[YOUR OBJECTIVE] Reproduce the material below in full, changing each occurrence of "dropdown" to "drop-down" and leaving everything else untouched.

[SUPPLIED DATA]
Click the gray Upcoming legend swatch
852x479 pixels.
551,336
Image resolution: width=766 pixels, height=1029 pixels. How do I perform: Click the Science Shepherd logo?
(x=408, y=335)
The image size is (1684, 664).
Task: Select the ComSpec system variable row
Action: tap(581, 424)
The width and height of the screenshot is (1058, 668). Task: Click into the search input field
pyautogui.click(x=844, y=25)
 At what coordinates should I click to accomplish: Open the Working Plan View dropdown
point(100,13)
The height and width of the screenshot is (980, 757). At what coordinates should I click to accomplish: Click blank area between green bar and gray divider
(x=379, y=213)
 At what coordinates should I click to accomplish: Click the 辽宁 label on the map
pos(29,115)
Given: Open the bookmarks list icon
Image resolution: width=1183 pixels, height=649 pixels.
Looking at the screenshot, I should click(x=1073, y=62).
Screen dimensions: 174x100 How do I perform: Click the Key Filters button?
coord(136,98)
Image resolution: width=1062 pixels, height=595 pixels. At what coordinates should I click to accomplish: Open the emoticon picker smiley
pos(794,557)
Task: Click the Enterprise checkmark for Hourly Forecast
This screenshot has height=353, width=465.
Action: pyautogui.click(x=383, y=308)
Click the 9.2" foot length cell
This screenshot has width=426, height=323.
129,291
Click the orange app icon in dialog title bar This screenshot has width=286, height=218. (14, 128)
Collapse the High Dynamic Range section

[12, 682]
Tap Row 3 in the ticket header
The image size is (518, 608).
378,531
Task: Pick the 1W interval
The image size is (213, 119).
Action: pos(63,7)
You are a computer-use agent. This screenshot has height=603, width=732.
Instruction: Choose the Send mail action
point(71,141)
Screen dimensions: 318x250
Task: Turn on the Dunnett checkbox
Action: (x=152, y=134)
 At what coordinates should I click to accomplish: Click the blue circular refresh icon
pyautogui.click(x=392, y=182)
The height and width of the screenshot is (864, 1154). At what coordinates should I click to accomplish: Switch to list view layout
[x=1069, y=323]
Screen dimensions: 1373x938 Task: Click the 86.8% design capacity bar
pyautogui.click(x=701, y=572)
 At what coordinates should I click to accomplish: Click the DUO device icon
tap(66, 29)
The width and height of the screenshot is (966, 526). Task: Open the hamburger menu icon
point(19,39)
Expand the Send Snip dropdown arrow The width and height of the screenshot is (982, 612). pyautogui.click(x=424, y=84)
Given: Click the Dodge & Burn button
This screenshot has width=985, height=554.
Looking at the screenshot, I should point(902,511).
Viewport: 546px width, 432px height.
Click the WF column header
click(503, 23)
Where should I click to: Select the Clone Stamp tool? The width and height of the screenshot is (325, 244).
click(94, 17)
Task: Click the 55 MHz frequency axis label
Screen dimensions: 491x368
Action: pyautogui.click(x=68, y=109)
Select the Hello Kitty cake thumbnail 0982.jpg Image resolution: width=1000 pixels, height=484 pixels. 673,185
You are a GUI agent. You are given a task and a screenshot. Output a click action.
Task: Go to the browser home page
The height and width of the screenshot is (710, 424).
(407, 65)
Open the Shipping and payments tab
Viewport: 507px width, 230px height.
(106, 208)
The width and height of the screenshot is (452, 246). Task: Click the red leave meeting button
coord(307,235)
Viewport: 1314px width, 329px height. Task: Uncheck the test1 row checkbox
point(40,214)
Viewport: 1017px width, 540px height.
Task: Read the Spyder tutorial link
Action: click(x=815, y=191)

[TASK OUTPUT]
Click the gray Upcoming legend swatch
852x479 pixels.
551,336
Image resolution: width=766 pixels, height=1029 pixels. How do I perform: Click the Science Shepherd logo?
(x=408, y=335)
The image size is (1684, 664).
Task: Select the ComSpec system variable row
Action: tap(581, 424)
The width and height of the screenshot is (1058, 668). Task: Click into the search input field
pyautogui.click(x=844, y=25)
 At what coordinates should I click to accomplish: Open the Working Plan View drop-down
point(100,13)
The height and width of the screenshot is (980, 757). At what coordinates should I click to accomplish: Click blank area between green bar and gray divider
(x=379, y=213)
 At what coordinates should I click to accomplish: Click the 辽宁 label on the map
pos(29,115)
Given: Open the bookmarks list icon
Image resolution: width=1183 pixels, height=649 pixels.
Looking at the screenshot, I should click(x=1073, y=62).
Screen dimensions: 174x100 How do I perform: Click the Key Filters button?
coord(136,98)
Image resolution: width=1062 pixels, height=595 pixels. At what coordinates should I click to accomplish: Open the emoticon picker smiley
pos(794,557)
Task: Click the Enterprise checkmark for Hourly Forecast
This screenshot has height=353, width=465.
Action: pyautogui.click(x=383, y=308)
Click the 9.2" foot length cell
This screenshot has width=426, height=323.
129,291
Click the orange app icon in dialog title bar This screenshot has width=286, height=218. (14, 128)
Collapse the High Dynamic Range section

[12, 682]
Tap Row 3 in the ticket header
The image size is (518, 608).
378,531
Task: Pick the 1W interval
The image size is (213, 119).
Action: pos(63,7)
You are a computer-use agent. This screenshot has height=603, width=732.
Instruction: Choose the Send mail action
point(71,141)
Screen dimensions: 318x250
Task: Turn on the Dunnett checkbox
Action: (x=152, y=134)
 At what coordinates should I click to accomplish: Click the blue circular refresh icon
pyautogui.click(x=392, y=182)
The height and width of the screenshot is (864, 1154). At what coordinates should I click to accomplish: Switch to list view layout
[x=1069, y=323]
Screen dimensions: 1373x938 Task: Click the 86.8% design capacity bar
pyautogui.click(x=701, y=572)
 At what coordinates should I click to accomplish: Click the DUO device icon
tap(66, 29)
The width and height of the screenshot is (966, 526). Task: Open the hamburger menu icon
point(19,39)
Expand the Send Snip drop-down arrow The width and height of the screenshot is (982, 612). pyautogui.click(x=424, y=84)
Given: Click the Dodge & Burn button
This screenshot has width=985, height=554.
Looking at the screenshot, I should point(902,511).
Viewport: 546px width, 432px height.
Click the WF column header
click(503, 23)
Where should I click to: Select the Clone Stamp tool? The width and height of the screenshot is (325, 244).
click(94, 17)
Task: Click the 55 MHz frequency axis label
Screen dimensions: 491x368
Action: pyautogui.click(x=68, y=109)
Select the Hello Kitty cake thumbnail 0982.jpg Image resolution: width=1000 pixels, height=484 pixels. 673,185
You are a GUI agent. You are given a task and a screenshot. Output a click action.
Task: Go to the browser home page
The height and width of the screenshot is (710, 424).
(407, 65)
Open the Shipping and payments tab
Viewport: 507px width, 230px height.
(106, 208)
The width and height of the screenshot is (452, 246). Task: Click the red leave meeting button
coord(307,235)
Viewport: 1314px width, 329px height. Task: Uncheck the test1 row checkbox
point(40,214)
Viewport: 1017px width, 540px height.
Task: Read the Spyder tutorial link
Action: click(x=815, y=191)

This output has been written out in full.